▶ [DIRECTIVE]
Find each line in the rows below that contains the string "title", and copy those lines out. Letter case must match.

(Source data)
++++++++++
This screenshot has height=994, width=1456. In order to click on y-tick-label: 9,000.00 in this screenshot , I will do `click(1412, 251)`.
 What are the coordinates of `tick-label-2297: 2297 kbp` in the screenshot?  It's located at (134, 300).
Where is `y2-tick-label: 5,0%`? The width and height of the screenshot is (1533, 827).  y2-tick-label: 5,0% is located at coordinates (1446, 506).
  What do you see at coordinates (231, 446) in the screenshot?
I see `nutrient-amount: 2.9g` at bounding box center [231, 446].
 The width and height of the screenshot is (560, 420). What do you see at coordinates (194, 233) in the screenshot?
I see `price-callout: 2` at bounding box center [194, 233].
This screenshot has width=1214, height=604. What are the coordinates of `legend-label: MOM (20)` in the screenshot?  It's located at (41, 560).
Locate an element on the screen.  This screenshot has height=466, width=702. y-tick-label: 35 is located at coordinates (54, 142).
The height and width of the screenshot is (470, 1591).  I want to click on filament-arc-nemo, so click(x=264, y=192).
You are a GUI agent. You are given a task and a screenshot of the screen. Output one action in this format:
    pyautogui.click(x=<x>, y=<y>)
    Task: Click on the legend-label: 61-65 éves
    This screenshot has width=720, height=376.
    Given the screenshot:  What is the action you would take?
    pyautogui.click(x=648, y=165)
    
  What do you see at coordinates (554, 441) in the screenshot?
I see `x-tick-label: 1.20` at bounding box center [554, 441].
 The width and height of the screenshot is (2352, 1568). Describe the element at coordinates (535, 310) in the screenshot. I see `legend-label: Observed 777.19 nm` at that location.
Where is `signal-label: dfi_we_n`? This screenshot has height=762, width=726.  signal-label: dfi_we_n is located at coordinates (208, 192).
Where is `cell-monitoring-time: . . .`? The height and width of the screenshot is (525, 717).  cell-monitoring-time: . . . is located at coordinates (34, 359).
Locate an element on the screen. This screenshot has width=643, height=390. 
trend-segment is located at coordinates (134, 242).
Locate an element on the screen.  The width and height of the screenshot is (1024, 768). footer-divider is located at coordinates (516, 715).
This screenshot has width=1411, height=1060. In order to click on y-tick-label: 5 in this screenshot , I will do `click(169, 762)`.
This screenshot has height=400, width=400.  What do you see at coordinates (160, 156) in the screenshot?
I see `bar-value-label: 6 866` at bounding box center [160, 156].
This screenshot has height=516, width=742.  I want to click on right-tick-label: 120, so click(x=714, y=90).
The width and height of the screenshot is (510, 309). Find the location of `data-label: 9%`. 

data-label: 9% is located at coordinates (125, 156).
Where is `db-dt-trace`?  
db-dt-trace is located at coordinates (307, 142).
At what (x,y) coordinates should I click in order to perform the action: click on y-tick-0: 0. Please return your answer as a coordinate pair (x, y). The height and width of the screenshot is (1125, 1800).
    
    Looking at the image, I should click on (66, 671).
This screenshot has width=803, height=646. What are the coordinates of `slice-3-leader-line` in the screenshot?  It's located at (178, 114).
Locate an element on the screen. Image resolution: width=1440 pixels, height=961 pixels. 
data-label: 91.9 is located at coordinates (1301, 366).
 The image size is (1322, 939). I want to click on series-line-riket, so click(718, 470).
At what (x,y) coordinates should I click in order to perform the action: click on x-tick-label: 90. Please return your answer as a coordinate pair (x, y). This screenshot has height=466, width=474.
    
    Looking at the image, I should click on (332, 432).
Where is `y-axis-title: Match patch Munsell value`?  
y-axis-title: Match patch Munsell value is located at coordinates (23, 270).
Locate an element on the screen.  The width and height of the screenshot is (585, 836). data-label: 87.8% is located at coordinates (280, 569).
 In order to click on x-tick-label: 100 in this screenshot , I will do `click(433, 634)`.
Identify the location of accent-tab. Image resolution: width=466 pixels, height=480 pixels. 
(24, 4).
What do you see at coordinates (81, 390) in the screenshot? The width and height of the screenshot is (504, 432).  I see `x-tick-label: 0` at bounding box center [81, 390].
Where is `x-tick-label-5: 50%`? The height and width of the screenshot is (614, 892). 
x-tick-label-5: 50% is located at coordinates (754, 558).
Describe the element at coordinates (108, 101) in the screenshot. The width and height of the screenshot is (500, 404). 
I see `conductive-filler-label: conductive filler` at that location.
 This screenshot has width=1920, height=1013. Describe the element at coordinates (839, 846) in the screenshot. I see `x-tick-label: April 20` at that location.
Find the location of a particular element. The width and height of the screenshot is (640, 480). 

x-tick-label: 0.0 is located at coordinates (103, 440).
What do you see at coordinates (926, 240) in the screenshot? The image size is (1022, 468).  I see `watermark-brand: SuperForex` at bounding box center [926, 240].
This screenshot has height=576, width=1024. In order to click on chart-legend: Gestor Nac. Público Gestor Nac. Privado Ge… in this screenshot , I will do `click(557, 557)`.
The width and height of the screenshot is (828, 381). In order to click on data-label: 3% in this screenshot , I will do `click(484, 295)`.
++++++++++
▶ [WRITTEN ANSWER]
Where is `y-axis-title: Match patch Munsell value`?  
y-axis-title: Match patch Munsell value is located at coordinates (23, 270).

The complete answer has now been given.